Several teams throughout the world have been trying for more than fifteen years to achieve in vitro
human spermatogenesis, a complex physiological process that lasts 72 days (vs 34 in the mouse). This challenge was taken up by Kallistem's Scientific Director and former INRA senior researcher Philippe Durand, jointly with CNRS senior researcher2
and company co-founder Marie-Hélène Perrard. The two scientists, who specialize in in vitro
spermatogenesis, already knew, by using testicular tissue, how to isolate seminiferous tubules (where spermatozoa are produced), without damaging them. However, confinement of these seminiferous tubules was not sufficiently efficient and stable to allow them to function in vitro
throughout the duration of spermatogenesis. A collaboration with Laurent David, Professor at Université Claude Bernard Lyon 1 and a member of the Laboratoire Ingénierie des Matériaux Polymères (CNRS/Université Claude Bernard Lyon1/Insa/UJM), enabled the scientists to develop a containment fluid for seminiferous tubules very similar to in vivo
conditions, making integral spermatogenesis possible. To achieve this, the team designed a bioreactor using chitosan, a natural substance present in the cell wall of fungi or produced from chitin, a component in crustacean shells. At the end of 2014, the scientists thus succeeded for the first, time in producing human spermatozoa in vitro
. A patent describing the entire system, called "Artistem", was published on 25 June 2015.

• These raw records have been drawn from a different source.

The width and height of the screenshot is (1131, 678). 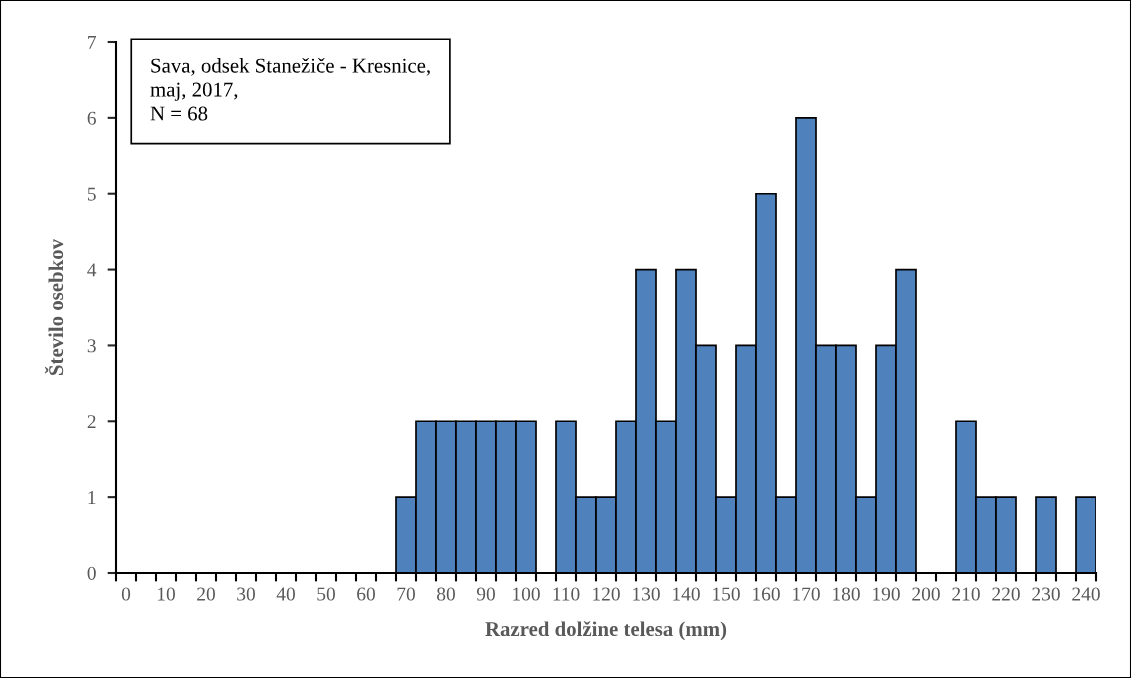 I want to click on x-tick-label: 160, so click(x=766, y=594).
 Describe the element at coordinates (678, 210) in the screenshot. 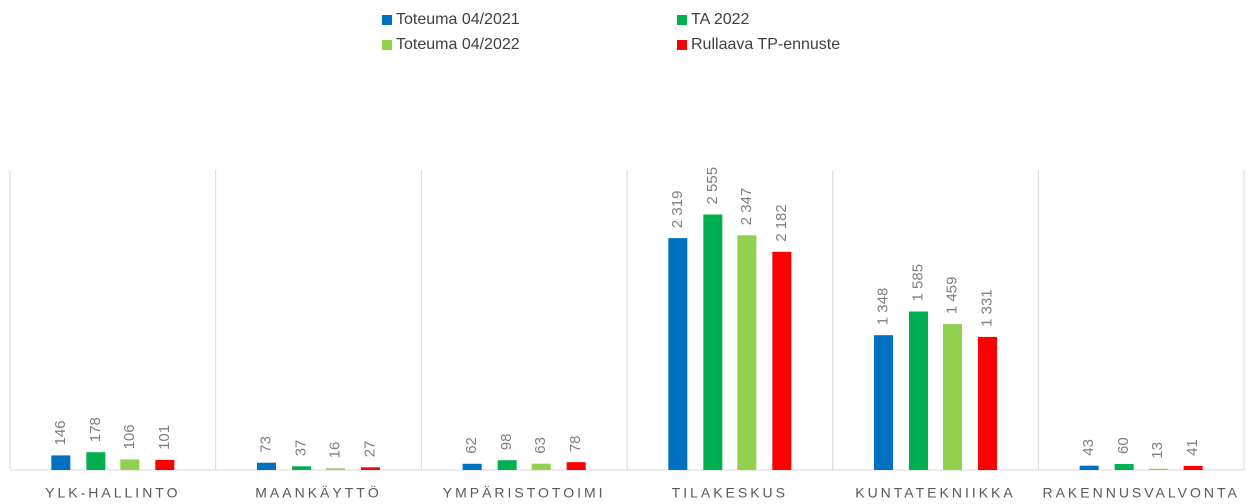

I see `data-label: 2 319` at that location.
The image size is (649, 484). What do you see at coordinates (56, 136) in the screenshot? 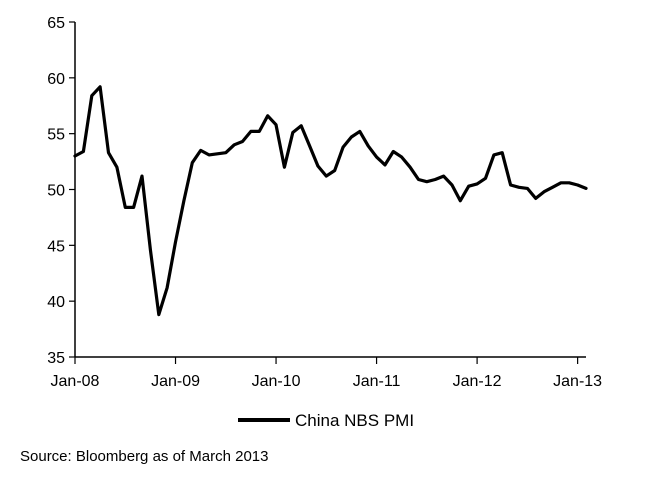
I see `y-tick-label: 55` at bounding box center [56, 136].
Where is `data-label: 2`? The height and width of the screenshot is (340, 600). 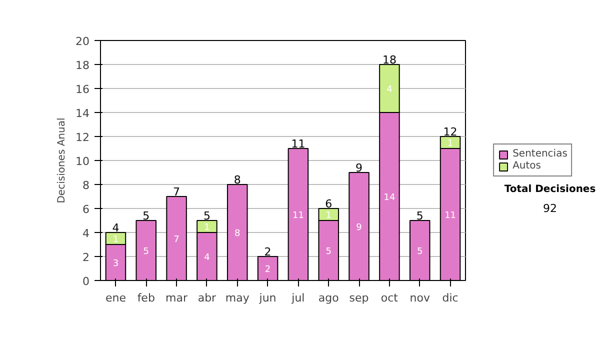
data-label: 2 is located at coordinates (268, 270).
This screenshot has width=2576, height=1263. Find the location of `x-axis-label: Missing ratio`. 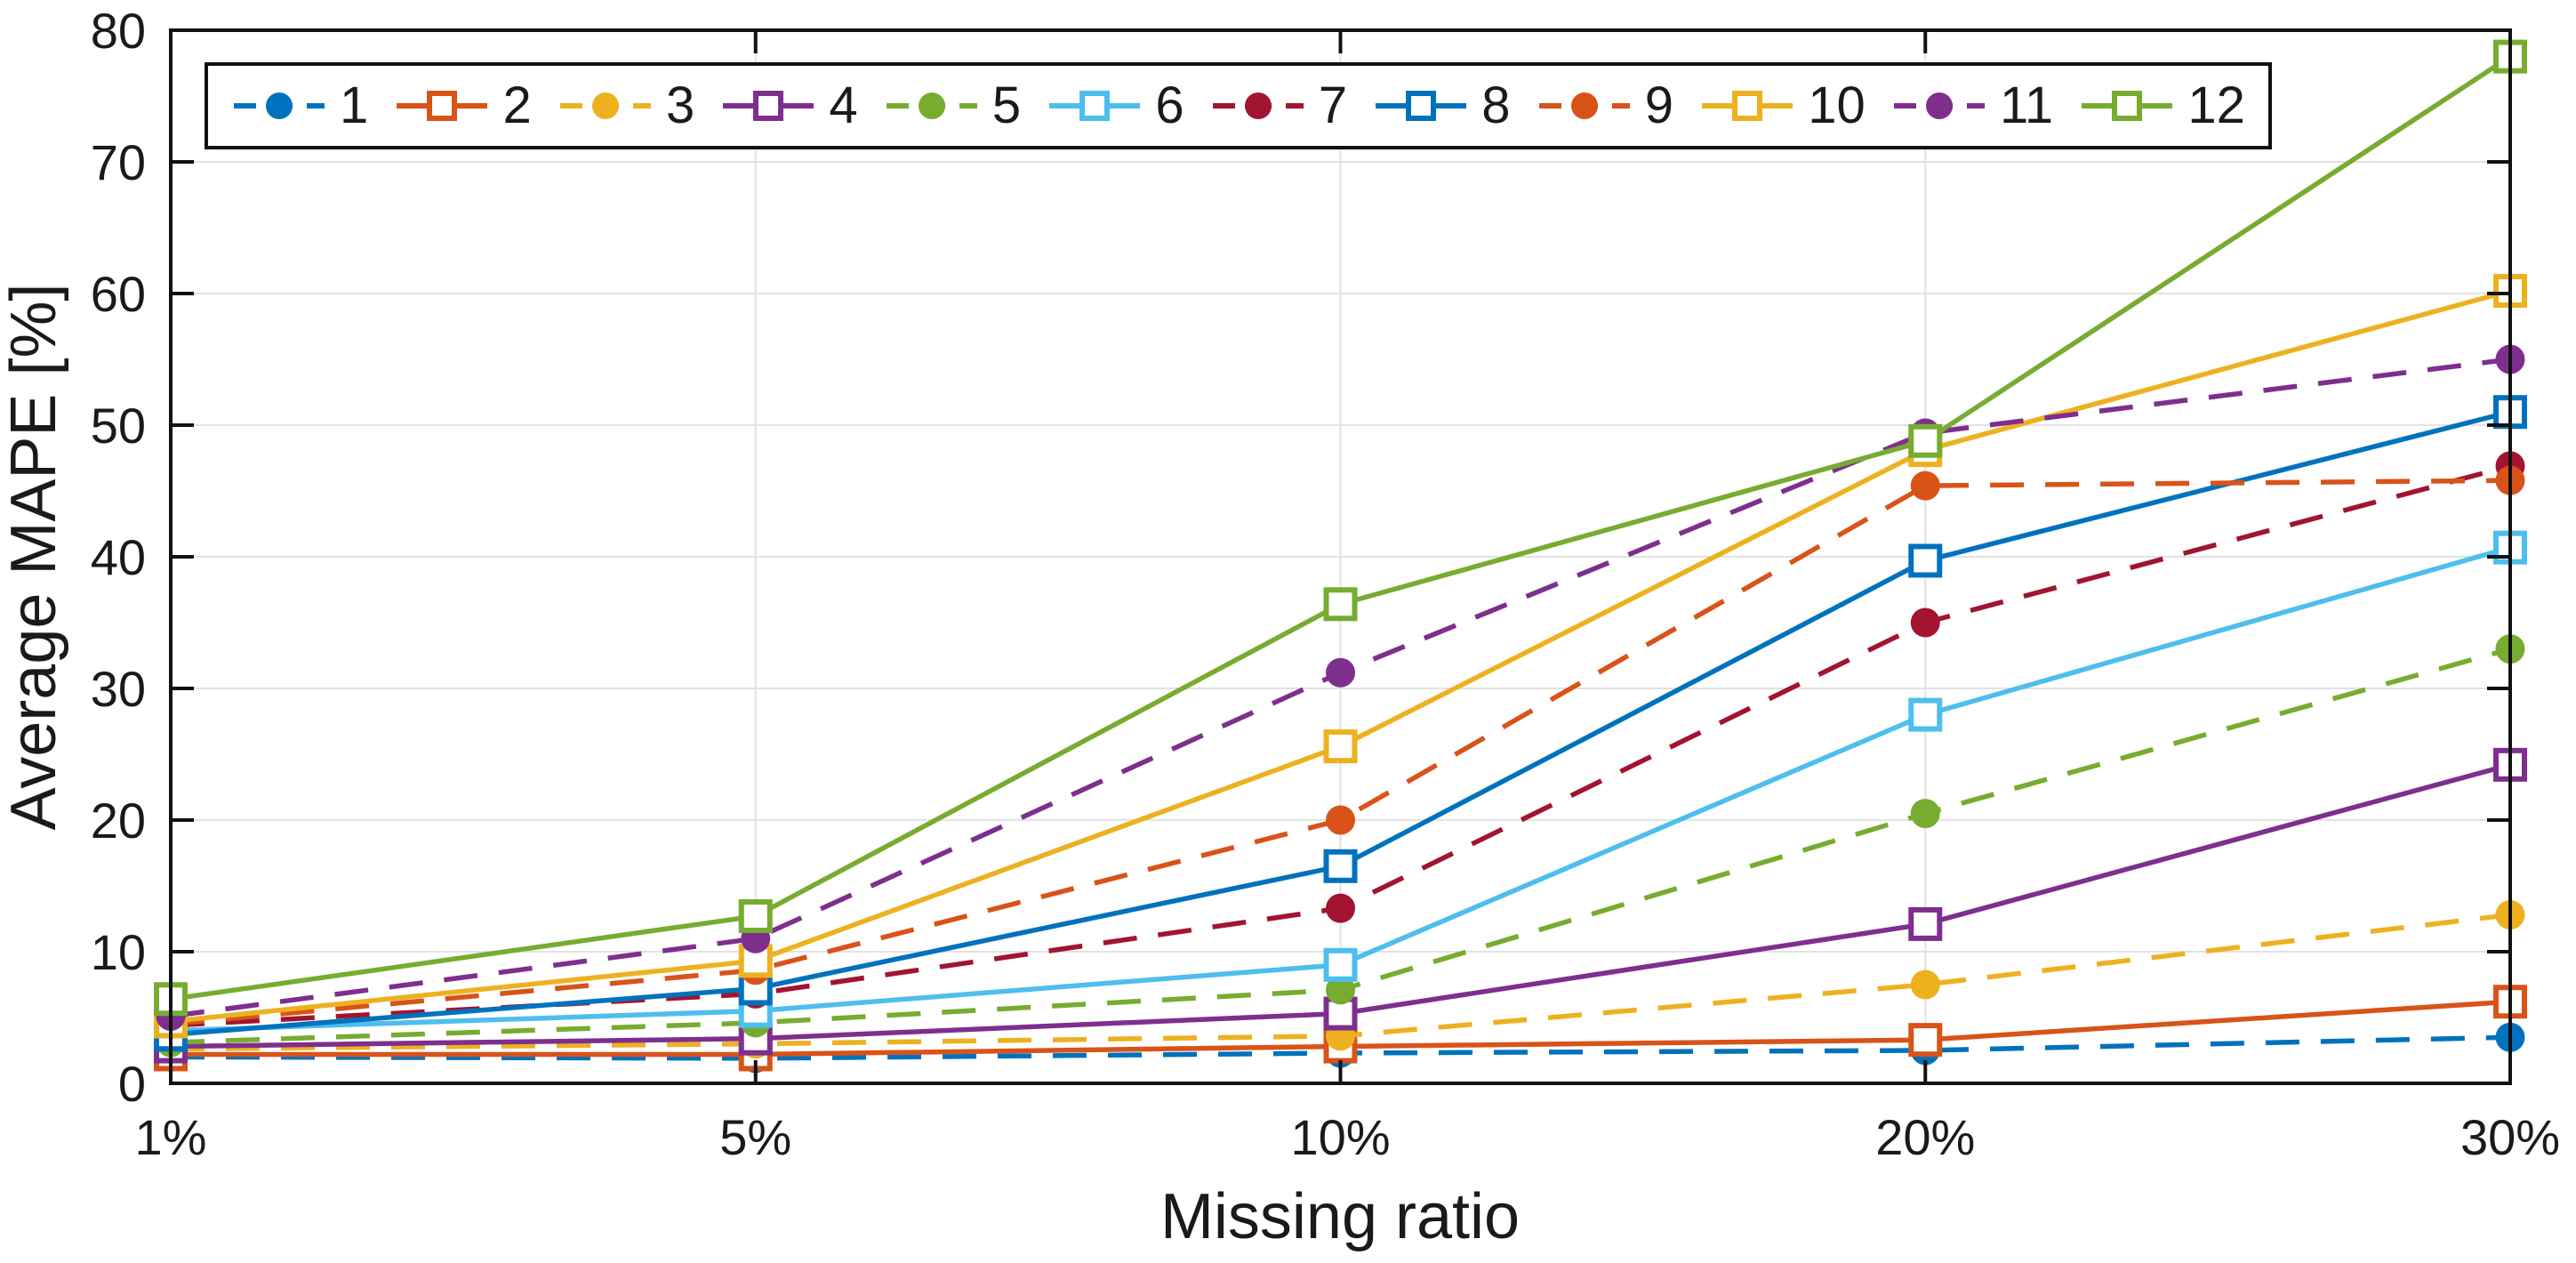

x-axis-label: Missing ratio is located at coordinates (1340, 1216).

This breakthrough opens the way for therapeutic avenues that have been eagerly awaited by clinicians for many years. Indeed, no treatment is currently available to preserve the fertility of young, prepubertal boys undergoing gonadotoxic treatments, such as certain types of chemotherapy. Yet more than 15,000 young cancer patients are affected throughout the world. Nor is there any solution for the 120,000 adult men who suffer from infertility that cannot be treated using existing technologies3
. Through the Artistem technique, Kallistem hopes to meet the needs of these two patient groups. From a testicular biopsy in these infertile men, the scientists will be able to obtain spermatozoa in vitro
through the maturation of spermatogonial cells4
, which are even found in prepubertal boys. The spermatozoa thus obtained will then be used for in vitro
fertilization by micro-injection into the oocyte. For the youngest patients, it will be possible to cryopreserve the spermatozoa until they wish to father a child. However, the quality of the spermatozoa thus produced will have to be analyzed before the possibility of such applications can be confirmed. Using rodent models to start with, young rats born from spermatozoa that have developed in vitro
will be studied from a physiological and behavioral point of view, notably in order to verify that their organs are normal and that they can reproduce. Then, human gametes will be subjected to biochemical and epigenetic studies. In accordance with the regulations in force, any clinical evaluations will only be performed thereafter.
© M.H.Perrard, CNRS - Kallistem
One of the human spermatozoa developed in vitro using spermatogonial cells harvested from an individual.
For more information:
Number and data of patent publication: WO2015092030-2015-06-25
1Reproductive cells of living organisms that transmit hereditary traits.
2Attached to the Institut Cellule Souche et Cerveau (INSERM/Université Claude Bernard Lyon 1)
3This notably includes azoospermia, i.e. the absence of spermatozoa in semen, which may be due to blocked semen channels or defective formation of spermatozoa in the seminiferous tubules.
4Cells produced in the testicles as from the embryonic stage, but which undergo a succession of mitoses followed by meiosis - only from puberty - and thus evolve towards a gradually complete form of spermatozoon.